*** GIVEN DATA Section Begins ***

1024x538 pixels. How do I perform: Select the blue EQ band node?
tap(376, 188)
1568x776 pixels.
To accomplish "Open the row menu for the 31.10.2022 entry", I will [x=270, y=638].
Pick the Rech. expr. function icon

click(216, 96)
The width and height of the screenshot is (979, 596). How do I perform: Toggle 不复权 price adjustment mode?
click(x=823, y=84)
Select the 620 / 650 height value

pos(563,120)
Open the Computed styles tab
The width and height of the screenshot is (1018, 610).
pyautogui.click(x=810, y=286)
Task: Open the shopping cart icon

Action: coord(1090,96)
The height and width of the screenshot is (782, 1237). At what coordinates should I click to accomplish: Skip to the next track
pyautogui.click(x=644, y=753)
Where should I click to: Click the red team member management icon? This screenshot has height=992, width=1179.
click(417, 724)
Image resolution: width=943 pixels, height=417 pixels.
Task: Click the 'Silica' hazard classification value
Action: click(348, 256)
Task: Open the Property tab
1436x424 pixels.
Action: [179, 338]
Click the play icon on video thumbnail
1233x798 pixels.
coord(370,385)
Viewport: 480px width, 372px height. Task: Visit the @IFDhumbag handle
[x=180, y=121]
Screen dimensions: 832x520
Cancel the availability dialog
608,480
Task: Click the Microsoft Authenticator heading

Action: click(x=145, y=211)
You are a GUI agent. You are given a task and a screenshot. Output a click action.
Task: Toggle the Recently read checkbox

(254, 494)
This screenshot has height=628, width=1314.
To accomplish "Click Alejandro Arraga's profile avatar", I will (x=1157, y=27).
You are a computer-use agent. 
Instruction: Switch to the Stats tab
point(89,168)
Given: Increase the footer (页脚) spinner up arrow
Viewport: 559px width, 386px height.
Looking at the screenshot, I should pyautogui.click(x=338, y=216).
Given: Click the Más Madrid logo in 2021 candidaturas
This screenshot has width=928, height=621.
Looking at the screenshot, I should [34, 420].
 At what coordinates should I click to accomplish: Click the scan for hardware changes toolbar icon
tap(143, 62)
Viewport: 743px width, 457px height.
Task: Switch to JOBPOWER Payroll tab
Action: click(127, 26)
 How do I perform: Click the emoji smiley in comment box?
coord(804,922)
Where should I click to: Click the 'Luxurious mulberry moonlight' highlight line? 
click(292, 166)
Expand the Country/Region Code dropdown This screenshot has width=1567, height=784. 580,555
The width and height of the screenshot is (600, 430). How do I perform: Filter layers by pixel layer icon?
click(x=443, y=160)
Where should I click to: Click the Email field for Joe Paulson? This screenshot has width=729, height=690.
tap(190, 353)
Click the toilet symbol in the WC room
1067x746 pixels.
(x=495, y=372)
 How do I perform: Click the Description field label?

*** GIVEN DATA Section Ends ***

ABOUT THIS EXERCISE
Among the entries, find each line that includes the string "agent" and copy it.

SOLUTION BELOW
You are a GUI agent. You are given a task and a screenshot. Output a click action.
You are a computer-use agent. 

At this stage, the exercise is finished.